I laid out the acquisition logic in What If the Land Paid for Itself and revisited the Cause Hotel thesis in The Cause Hotel: What We Think Now.
The €100 million question
Cyprus attracts roughly four million tourists per year. The island is already known globally as the "Island of Cats." This is not a nickname anyone chose strategically. It emerged because visitors cannot walk through any town center, archaeological site, or beach promenade without encountering dozens of cats. Social media is saturated with photos and videos of Cyprus cats.
The 9,500-year-old burial of a cat alongside a human discovered at Shillourokambos is the earliest known evidence of a domesticated cat on earth.
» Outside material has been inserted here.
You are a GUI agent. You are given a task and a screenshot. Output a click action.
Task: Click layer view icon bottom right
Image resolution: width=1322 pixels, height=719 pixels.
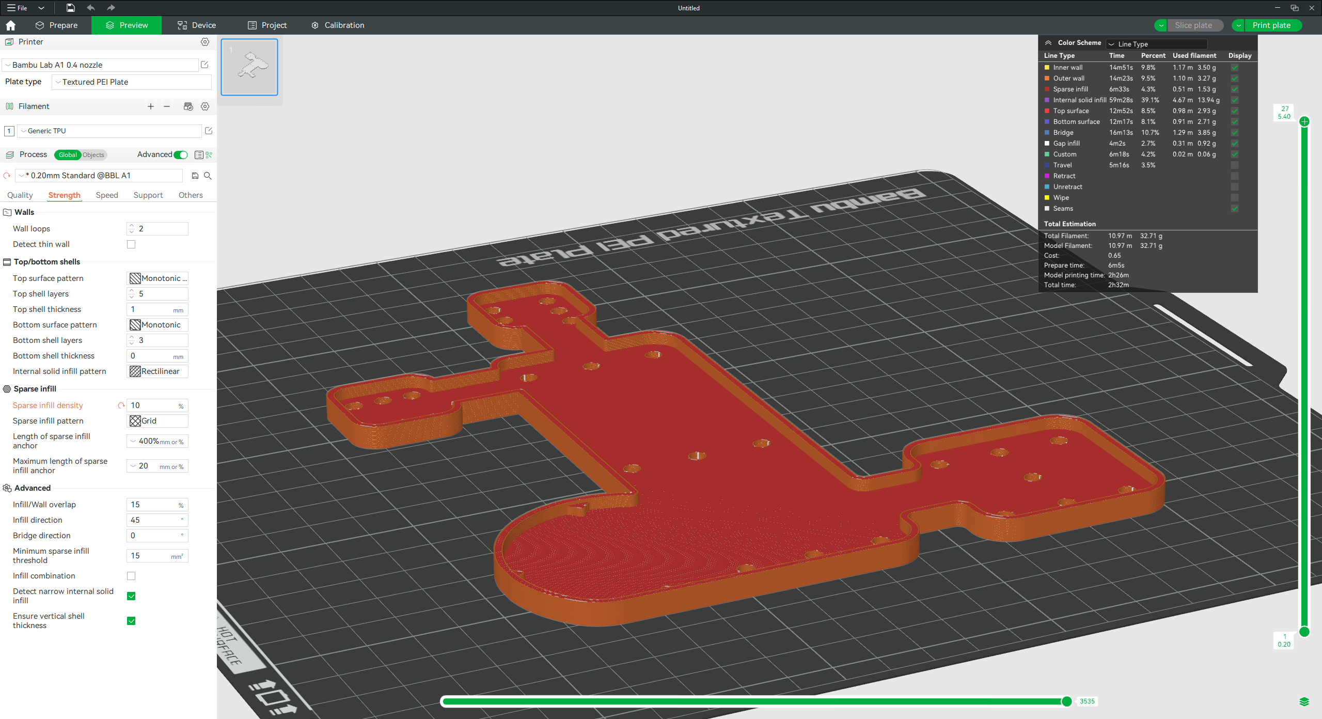coord(1304,701)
The Monastery of St. Nicholas of the Cats has been a feline sanctuary since the fourth century. The raw material for a managed cat tourism sector already exists. What doesn't exist is strategy.
If even 5% of Cyprus tourists engaged with a cat tourism product at an average spend of €50, the annual revenue would be €10 million. At 10% engagement, it reaches €20 million. At higher per-visitor spend driven by multi-day itineraries, guided experiences, and sanctuary visits, €50 million to €100 million is realistic over a five-year development period.
For context, that is a hundred times the government's entire annual cat sterilization budget. And the tourism product itself funds the sterilization programs that make it viable.
I wrote the full analysis in Cyprus Could Turn Its Cat Crisis Into a €100 Million Tourism Industry.
The same pattern
When I look at Tinies, I see the same thing I see in everything else I've built. A system where everyone is focused on the downstream symptoms, asking for more money, running more awareness campaigns, hoping for better municipal support, while the upstream structural failure goes unaddressed.
The Microbiome Signatures Database exists because a microbiome-approved food certification couldn't exist yet. I refused to build the shortcut, so I built the prerequisite. Tinies exists because the donation model for animal welfare can't work at scale. I refused to keep asking for money, so I built a revenue model that makes asking unnecessary.
I don't think the solution to 1.5 million stray cats is generosity. I think it's structure. The generosity is already there. What's missing is a system that converts it into something durable.
That's what Tinies is. And that's why I built it instead of setting up another GoFundMe.